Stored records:
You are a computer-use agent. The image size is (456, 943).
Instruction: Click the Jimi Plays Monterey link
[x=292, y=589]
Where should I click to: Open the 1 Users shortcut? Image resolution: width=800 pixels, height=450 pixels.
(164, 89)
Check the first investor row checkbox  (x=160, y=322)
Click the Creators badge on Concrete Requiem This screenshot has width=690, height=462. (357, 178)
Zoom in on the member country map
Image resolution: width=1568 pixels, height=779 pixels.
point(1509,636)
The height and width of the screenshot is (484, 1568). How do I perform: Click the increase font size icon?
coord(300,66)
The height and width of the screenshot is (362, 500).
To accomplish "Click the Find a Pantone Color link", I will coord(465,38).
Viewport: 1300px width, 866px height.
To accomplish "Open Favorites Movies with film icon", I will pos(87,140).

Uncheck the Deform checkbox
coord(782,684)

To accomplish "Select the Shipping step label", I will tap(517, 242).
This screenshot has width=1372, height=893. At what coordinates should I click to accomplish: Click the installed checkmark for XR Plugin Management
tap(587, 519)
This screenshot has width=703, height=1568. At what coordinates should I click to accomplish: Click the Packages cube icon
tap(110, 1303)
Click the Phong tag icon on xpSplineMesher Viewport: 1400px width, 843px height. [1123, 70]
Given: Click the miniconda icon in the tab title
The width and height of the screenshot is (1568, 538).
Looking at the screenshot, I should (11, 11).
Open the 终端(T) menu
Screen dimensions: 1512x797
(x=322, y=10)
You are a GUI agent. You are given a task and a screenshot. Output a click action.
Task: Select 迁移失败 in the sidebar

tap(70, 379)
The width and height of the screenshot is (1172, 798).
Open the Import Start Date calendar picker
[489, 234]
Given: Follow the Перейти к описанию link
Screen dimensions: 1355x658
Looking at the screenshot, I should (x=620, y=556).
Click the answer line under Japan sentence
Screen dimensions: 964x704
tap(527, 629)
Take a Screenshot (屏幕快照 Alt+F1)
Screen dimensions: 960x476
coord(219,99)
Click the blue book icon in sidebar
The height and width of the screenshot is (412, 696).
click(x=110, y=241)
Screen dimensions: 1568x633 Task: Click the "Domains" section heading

Description of the task
The entries above need to be repeated in full, exactly as written.

Task response
You are a computer-use agent. The image size is (456, 943).
Instruction: Click the Jimi Plays Monterey link
[x=292, y=589]
Where should I click to: Open the 1 Users shortcut? Image resolution: width=800 pixels, height=450 pixels.
(164, 89)
Check the first investor row checkbox  (x=160, y=322)
Click the Creators badge on Concrete Requiem This screenshot has width=690, height=462. (357, 178)
Zoom in on the member country map
Image resolution: width=1568 pixels, height=779 pixels.
point(1509,636)
The height and width of the screenshot is (484, 1568). How do I perform: Click the increase font size icon?
coord(300,66)
The height and width of the screenshot is (362, 500).
To accomplish "Click the Find a Pantone Color link", I will coord(465,38).
Viewport: 1300px width, 866px height.
To accomplish "Open Favorites Movies with film icon", I will pos(87,140).

Uncheck the Deform checkbox
coord(782,684)

To accomplish "Select the Shipping step label", I will tap(517, 242).
This screenshot has width=1372, height=893. At what coordinates should I click to accomplish: Click the installed checkmark for XR Plugin Management
tap(587, 519)
This screenshot has width=703, height=1568. At what coordinates should I click to accomplish: Click the Packages cube icon
tap(110, 1303)
Click the Phong tag icon on xpSplineMesher Viewport: 1400px width, 843px height. [1123, 70]
Given: Click the miniconda icon in the tab title
The width and height of the screenshot is (1568, 538).
Looking at the screenshot, I should (11, 11).
Open the 终端(T) menu
Screen dimensions: 1512x797
(x=322, y=10)
You are a GUI agent. You are given a task and a screenshot. Output a click action.
Task: Select 迁移失败 in the sidebar

tap(70, 379)
The width and height of the screenshot is (1172, 798).
Open the Import Start Date calendar picker
[489, 234]
Given: Follow the Перейти к описанию link
Screen dimensions: 1355x658
Looking at the screenshot, I should (x=620, y=556).
Click the answer line under Japan sentence
Screen dimensions: 964x704
tap(527, 629)
Take a Screenshot (屏幕快照 Alt+F1)
Screen dimensions: 960x476
coord(219,99)
Click the blue book icon in sidebar
The height and width of the screenshot is (412, 696).
click(x=110, y=241)
Screen dimensions: 1568x633 Task: Click the "Domains" section heading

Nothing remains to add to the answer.